When integrating a custom Java function with StreamBase, the server tries to automatically map between StreamBase data types and their Java equivalent. For example, StreamBase int is mapped to Java int, while a StreamBase string is mapped to a to Java String.

When it comes to complex data types, the automatic mapping cannot occur. Even though the natural representation for a list(int) or list(string) in Java is a List<Integer> or List<String>, respectively, at the JVM level, these types don't exist. Both types are reduced to an untyped List after Java type erasure. For this reason, the server cannot automatically infer the type of an argument or return for parameterized data types.

The solution is to provide a custom function resolver method associated with the custom Java function. The custom function resolver method has the following purposes:

  • To determine whether it is valid to call the custom function with arguments of a particular type.

  • To specify the type of the function's result.

Writing a Custom Function Resolver

Custom function resolvers are called at build time for an application that refers to custom functions with associated resolvers.

A custom function's resolver method is specified using the Java CustomFunctionResolver annotation. For example:

@CustomFunctionResolver("myCustomFnResolver")
public static List myCustomFn(int i, Tuple t) {
...
}

public static CompleteDataType myCustomFnResolver(CompleteDataType arg1, CompleteDataType arg2) {
...
}

Both the annotation and the stub of a resolver class are generated for you when you use the New StreamBase Java Functions wizard in Studio to generate function code.

A resolver takes as many arguments as the method that refers to it. The types of all of these arguments must be CompleteDataType. The return type of the resolver must also be CompleteDataType.

For custom simple functions, a resolver can return either:

  • null, to indicate that the custom function cannot be called with arguments whose types are specified as the parameters to the resolver.

  • A valid CompleteDataType that characterizes the type of value returned by the custom function.

For custom simple functions that return simple data types (that is, the Java equivalents of the simple StreamBase types blob, bool, double, int, long, string, and timestamp), the returned CompleteDataType must be the appropriate corresponding simple type. For example, the return for an int must be as returned by CompleteDataType.forInt()).

For custom simple functions that return complex data types (that is, the Java equivalents of the complex StreamBase types tuple and list), the returned CompleteDataType must fully describe the appropriate complex type (as returned by CompleteDataType.forTuple(Schema) or CompleteDataType.forList(CompleteDataType)).

For custom aggregate functions, only the accumulate() methods can have associated resolvers. Even though the accumulate() methods return no value, the return type of their resolvers (if present) must be a CompleteDataType. If a resolver returns a non-null value, the value is taken to represent the return type of the custom aggregate function as a whole, when used with arguments of the type specified by the chosen accumulate() method.

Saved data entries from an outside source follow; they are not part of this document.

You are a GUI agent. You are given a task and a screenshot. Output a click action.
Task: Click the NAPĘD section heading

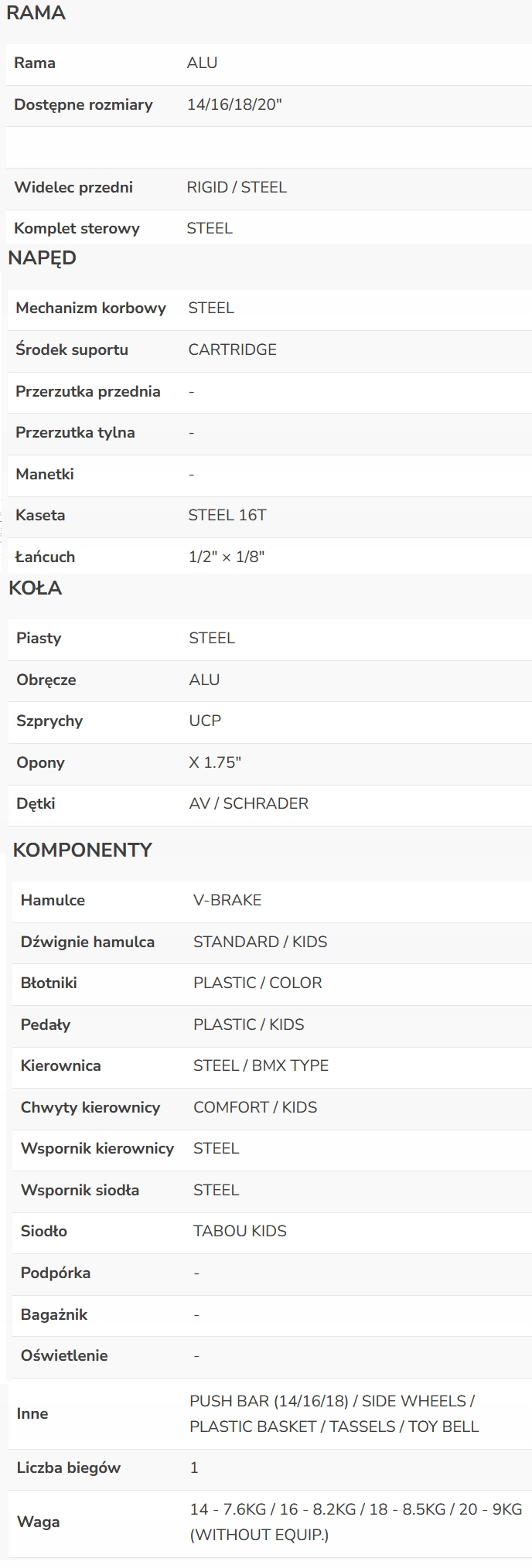click(42, 258)
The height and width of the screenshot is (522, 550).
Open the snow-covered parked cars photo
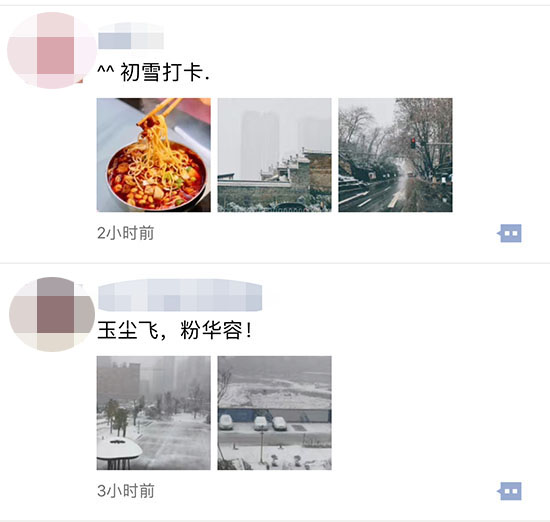click(274, 413)
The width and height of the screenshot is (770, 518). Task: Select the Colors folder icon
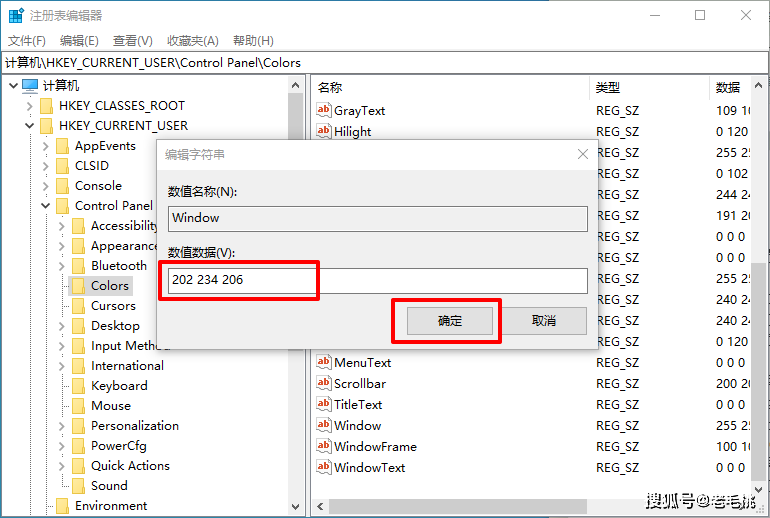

See the Javadoc for CustomFunctionResolver for more information.

Custom Function Resolver Example

Consider the following example:

class ExprUtil {
  @CustomFunctionResolver("concatenateResolver")
  public static List<?> concatenate(List<?> v1, List<?> v2) {
    List<?> res = new ArrayList<?>();
    if (v1 != null) { res.addAll(v1); }
    if (v2 != null) { res.addAll(v2); }
    return res;
  }

  public static CompleteDataType concatenateResolver(
        CompleteDataType arg1, CompleteDataType arg2) {
    if (arg1.getElementType() == null) {
      return null; // not a list
    }
    if (arg1.equals(arg2)) { return arg1; }
    return null;
  }
}

The concatenate() function defined in this example takes two list arguments, as long as both lists have the same element type. The function returns a list of the same element type.

We use the @CustomFunctionResolver to annotate the concatenate() method with a function resolver, which is the concatenateResolver() method. At typecheck time, the resolver is called as necessary to determine whether the function's arguments are consistent with the definition of the function. Then at runtime, the concatenate() function is called appropriately.